In den 1920er-Jahren veränderte sich der Ruf von Chicago. Während der Prohibition stand die windige Stadt am Michigansee nicht mehr nur für ihre Schlachthöfe und Wolkenkratzer, sondern auch für das organisierte Verbrechen der Mafia. Und so, wie der Ruf von Chicago bergab ging, wanderte auch das Chicago an der Spree flussabwärts. Der Vergleich mit Chicago bezog sich nun weniger auf die Industrieareale in Oberschöneweide, als vielmehr auf die dicht bevölkerten Arbeiterviertel im Bezirk Friedrichshain rund um den Schlesischen Bahnhof, den heutigen Ostbahnhof. Gleich neben dem Bahnhofsgebäude lag das Postamt O(st)17, dessen Gebäude bis heute erhalten ist. Der gleichnamige Postzustellbezirk O17 ist dagegen weitgehend vergessen. Das gilt mit Ausnahme von SO 36 in Kreuzberg für die meisten alten Berliner Postzustellbezirke. Nur unter Jugendlichen spielt es heute noch eine Rolle, ob man aus Kreuzberg 61 oder Neukölln 44 kommt. Vor hundert Jahren war das noch ganz anders. Der Postzustellbezirk O17 war berühmt und berüchtigt. Er galt damals als Chiffre für das »dunkle Berlin« und wurde das Chicago von Berlin genannt.

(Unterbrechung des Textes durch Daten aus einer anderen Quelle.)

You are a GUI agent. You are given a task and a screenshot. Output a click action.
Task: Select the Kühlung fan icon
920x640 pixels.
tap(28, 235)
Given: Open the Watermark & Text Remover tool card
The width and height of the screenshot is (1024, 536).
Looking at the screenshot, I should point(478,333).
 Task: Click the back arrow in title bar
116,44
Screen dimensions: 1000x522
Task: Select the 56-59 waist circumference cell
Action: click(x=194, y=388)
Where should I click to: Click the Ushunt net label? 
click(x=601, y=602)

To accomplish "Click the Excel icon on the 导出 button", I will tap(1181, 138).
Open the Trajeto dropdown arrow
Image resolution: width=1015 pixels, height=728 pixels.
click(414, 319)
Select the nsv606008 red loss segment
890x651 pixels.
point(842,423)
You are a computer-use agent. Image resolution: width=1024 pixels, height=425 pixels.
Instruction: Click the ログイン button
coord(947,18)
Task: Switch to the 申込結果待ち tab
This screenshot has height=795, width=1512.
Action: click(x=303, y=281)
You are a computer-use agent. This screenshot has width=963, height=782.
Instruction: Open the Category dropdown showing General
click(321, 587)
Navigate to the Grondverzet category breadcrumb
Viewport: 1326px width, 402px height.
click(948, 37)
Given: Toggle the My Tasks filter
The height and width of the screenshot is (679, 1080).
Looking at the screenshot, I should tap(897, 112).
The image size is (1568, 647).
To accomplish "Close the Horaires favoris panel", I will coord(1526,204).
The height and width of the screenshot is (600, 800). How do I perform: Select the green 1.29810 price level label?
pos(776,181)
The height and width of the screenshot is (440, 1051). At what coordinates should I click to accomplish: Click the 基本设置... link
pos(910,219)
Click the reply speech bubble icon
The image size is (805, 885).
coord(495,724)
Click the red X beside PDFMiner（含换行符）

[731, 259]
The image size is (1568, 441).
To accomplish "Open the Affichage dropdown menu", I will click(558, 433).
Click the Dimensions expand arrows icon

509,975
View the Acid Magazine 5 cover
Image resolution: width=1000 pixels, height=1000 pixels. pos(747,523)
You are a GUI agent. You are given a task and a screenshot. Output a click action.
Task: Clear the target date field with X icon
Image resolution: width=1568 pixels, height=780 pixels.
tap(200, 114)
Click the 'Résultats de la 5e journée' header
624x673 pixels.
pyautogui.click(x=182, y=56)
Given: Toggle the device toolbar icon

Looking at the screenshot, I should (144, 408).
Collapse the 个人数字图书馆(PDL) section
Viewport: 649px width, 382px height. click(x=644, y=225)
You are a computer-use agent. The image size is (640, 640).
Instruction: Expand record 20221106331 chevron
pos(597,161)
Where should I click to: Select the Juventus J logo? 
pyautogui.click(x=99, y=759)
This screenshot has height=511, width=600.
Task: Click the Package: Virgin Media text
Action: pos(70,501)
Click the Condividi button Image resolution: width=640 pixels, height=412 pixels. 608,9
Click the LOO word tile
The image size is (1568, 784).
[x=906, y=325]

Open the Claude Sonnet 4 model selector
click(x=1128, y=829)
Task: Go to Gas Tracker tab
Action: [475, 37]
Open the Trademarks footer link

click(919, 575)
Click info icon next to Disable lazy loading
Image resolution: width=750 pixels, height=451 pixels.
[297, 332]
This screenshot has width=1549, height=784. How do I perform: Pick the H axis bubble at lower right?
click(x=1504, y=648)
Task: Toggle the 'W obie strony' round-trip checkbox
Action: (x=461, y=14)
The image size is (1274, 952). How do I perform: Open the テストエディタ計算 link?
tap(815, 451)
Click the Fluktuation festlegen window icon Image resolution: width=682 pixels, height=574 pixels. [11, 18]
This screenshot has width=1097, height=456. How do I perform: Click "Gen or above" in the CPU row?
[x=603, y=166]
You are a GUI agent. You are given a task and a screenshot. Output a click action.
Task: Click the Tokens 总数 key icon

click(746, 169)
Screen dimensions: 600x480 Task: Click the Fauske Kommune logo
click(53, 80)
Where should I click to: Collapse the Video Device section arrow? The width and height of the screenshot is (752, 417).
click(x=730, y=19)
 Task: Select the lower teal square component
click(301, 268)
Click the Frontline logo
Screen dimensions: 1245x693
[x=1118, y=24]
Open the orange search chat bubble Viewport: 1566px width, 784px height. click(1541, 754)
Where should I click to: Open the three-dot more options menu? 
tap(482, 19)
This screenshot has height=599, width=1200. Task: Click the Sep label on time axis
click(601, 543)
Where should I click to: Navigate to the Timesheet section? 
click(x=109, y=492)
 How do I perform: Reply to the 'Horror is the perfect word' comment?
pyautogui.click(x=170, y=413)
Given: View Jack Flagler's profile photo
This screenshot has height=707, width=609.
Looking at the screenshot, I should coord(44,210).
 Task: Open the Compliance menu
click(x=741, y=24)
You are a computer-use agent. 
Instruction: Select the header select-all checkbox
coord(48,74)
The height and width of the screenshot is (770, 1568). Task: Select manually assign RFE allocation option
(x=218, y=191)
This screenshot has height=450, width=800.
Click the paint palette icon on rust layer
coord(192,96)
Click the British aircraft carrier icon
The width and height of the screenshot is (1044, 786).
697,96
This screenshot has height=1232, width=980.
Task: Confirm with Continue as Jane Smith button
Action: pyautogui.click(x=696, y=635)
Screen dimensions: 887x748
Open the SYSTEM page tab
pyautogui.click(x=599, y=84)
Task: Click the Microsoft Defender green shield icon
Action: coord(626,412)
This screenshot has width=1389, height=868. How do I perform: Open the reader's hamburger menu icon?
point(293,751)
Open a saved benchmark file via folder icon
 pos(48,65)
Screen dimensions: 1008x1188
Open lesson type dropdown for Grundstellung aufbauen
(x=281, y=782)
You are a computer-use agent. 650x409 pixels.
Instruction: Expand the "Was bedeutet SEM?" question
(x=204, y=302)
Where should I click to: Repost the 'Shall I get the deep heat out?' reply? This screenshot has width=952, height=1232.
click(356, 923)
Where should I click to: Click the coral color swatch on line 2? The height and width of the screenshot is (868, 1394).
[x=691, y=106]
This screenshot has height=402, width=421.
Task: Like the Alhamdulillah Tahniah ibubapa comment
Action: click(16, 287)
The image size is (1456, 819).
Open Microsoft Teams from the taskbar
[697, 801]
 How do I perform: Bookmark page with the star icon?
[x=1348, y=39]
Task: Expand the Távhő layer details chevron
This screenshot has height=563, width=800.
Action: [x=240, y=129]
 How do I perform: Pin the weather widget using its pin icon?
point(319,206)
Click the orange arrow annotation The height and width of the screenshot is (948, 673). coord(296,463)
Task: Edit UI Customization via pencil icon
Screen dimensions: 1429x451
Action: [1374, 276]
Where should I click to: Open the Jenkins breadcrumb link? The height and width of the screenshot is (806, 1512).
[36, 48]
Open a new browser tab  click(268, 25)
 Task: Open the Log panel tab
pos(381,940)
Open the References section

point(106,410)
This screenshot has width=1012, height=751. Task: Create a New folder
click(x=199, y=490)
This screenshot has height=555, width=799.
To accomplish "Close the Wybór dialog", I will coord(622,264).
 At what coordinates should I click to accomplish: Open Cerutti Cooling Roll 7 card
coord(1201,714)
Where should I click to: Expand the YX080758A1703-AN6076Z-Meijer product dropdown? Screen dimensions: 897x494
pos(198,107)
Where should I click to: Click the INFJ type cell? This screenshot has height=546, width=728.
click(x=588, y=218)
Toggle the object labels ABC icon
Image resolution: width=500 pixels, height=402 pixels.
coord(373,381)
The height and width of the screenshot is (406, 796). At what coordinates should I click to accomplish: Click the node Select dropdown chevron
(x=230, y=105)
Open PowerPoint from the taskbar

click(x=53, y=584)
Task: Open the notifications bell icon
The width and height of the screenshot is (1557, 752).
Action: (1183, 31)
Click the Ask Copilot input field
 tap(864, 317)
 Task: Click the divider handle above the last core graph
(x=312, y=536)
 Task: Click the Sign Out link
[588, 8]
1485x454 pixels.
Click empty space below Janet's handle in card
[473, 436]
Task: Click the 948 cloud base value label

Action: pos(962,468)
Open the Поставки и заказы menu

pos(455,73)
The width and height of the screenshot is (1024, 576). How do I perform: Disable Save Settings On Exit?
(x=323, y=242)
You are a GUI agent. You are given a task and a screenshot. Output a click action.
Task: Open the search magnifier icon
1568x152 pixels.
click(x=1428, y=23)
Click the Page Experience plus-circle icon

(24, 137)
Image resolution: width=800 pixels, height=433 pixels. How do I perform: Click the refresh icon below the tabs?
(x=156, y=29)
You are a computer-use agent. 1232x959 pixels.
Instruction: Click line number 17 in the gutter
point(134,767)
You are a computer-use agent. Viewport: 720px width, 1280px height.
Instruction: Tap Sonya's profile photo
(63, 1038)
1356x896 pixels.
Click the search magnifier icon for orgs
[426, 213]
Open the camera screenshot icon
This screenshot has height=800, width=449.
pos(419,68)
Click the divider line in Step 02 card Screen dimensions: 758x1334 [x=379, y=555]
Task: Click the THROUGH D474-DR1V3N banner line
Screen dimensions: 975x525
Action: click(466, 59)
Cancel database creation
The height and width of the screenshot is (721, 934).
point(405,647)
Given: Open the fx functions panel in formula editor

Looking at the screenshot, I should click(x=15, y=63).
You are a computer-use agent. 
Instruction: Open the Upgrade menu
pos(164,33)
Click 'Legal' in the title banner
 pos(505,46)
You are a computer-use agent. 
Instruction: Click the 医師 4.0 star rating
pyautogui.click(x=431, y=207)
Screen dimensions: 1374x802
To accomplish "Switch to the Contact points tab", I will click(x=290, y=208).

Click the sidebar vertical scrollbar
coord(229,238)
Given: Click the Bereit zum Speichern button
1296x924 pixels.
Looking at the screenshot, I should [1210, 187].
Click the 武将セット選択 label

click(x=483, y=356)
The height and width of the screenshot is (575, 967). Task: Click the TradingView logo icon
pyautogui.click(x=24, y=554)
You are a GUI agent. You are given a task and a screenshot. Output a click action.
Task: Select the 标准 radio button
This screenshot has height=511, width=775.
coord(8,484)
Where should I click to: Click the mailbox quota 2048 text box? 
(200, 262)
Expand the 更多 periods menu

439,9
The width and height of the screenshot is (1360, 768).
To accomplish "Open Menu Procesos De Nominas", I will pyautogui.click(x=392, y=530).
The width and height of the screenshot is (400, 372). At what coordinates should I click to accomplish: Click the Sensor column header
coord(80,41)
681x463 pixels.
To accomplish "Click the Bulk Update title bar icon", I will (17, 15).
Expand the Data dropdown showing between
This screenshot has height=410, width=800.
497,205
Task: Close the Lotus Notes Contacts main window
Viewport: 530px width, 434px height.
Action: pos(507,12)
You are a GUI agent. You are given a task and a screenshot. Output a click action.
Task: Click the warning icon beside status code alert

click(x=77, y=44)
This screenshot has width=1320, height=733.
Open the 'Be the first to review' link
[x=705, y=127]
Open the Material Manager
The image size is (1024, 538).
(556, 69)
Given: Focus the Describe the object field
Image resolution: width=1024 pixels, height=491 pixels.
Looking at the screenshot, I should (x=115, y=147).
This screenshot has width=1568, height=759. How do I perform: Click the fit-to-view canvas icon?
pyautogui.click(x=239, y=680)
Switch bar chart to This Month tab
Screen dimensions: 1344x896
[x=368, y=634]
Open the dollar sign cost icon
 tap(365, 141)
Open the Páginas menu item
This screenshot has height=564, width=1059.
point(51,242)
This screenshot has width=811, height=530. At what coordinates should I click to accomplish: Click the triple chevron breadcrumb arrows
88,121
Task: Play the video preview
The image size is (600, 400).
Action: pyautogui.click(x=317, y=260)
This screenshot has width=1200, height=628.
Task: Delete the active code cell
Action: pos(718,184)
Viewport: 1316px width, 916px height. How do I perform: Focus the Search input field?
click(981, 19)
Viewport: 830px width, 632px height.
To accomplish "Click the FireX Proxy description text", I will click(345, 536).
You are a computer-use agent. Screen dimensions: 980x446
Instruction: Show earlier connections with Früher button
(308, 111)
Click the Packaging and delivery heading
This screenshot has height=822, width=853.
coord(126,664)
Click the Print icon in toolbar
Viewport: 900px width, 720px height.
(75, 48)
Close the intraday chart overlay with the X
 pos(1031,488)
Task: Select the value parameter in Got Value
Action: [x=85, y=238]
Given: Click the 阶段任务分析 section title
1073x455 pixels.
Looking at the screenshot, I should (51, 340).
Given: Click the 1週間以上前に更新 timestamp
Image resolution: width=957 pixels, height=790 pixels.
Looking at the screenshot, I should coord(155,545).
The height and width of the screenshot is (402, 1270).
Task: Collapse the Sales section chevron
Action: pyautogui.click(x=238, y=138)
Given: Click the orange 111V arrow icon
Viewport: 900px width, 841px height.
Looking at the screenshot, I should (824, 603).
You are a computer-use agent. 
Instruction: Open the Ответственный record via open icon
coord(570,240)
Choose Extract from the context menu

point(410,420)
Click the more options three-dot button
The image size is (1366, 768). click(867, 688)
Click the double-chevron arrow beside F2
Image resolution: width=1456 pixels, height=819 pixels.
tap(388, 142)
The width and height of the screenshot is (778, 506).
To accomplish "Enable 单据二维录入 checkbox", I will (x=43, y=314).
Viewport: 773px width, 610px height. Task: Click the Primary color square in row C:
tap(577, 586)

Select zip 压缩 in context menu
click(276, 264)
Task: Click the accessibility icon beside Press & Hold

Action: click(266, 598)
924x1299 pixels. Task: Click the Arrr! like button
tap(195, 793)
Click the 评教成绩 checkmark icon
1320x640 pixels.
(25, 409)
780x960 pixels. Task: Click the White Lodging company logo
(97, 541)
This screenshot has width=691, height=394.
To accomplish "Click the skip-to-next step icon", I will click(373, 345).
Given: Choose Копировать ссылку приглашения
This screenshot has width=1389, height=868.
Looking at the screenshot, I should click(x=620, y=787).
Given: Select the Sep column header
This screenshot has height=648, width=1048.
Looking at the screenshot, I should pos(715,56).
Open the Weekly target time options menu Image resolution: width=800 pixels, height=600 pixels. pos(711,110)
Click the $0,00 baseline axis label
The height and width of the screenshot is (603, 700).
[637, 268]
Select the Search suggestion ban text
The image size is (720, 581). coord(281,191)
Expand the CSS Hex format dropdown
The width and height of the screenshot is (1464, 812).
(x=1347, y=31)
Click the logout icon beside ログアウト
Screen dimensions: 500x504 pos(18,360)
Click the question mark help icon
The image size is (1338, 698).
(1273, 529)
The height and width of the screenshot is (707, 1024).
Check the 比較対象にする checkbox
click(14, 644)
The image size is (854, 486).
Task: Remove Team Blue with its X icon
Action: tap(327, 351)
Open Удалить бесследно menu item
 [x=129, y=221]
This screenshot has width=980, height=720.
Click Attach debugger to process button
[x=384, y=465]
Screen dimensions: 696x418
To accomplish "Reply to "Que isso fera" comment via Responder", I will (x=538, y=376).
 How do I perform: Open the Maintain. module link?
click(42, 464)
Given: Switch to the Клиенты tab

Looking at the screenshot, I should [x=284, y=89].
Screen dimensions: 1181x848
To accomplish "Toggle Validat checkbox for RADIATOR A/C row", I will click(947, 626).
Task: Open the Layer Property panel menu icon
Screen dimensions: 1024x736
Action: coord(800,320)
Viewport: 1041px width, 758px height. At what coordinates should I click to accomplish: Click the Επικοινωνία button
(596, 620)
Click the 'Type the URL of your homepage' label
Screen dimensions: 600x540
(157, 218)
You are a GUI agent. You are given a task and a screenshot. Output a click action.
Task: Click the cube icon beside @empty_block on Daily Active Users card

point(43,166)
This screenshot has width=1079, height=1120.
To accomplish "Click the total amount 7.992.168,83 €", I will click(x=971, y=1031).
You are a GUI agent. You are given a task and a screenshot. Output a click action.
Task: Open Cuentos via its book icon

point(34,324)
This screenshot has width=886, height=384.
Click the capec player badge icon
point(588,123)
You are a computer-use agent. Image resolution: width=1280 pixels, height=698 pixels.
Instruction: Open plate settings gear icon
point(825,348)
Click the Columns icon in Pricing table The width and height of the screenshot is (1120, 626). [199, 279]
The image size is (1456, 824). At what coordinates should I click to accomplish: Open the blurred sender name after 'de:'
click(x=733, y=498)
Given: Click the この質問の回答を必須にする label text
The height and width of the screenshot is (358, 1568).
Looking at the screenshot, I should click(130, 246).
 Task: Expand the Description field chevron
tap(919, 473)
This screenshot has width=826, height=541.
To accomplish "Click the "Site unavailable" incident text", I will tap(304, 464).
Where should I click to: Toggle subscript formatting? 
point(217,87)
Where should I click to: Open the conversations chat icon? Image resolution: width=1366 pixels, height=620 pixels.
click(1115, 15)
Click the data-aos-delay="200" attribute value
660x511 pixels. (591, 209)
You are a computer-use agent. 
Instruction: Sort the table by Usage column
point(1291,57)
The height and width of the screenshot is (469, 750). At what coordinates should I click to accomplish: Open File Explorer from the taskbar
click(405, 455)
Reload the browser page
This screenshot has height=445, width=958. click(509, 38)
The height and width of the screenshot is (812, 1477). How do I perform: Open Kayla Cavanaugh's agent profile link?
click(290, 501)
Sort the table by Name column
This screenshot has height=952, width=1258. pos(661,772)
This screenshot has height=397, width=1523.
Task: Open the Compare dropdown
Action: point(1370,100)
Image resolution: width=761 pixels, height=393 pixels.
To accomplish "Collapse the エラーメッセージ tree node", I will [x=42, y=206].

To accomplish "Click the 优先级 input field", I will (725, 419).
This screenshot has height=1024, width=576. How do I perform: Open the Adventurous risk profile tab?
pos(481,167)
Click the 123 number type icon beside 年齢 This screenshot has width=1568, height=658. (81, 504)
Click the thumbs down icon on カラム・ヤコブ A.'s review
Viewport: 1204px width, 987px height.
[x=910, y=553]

Hier im Berliner Osten hatten kriminelle Ringvereine das Sagen, die nach dem Vorbild der Mafia in Chicago agierten. Die Ringvereine waren syndikatähnliche Zusammenschlüsse (Ringe) von Dieben, Einbrechern, Betrügern, Straßenräubern, Zuhältern, Rauschgifthändlern und Falschspielern, die sich als Spar-, Sport- oder Gesangsvereine tarnten. Wenn ein Mitglied angeklagt wurde, stellte der Ringverein einen Strafverteidiger. Wenn jemand ins Gefängnis wanderte, unterstützte der Ringverein die Angehörigen. Und wenn jemand aus dem Knast zurückkehrte, nahm der Ringverein ihn wieder auf und band ihn erneut in seine dunklen Geschäfte ein. Dies war der Kreislauf der organisierten Kriminalität.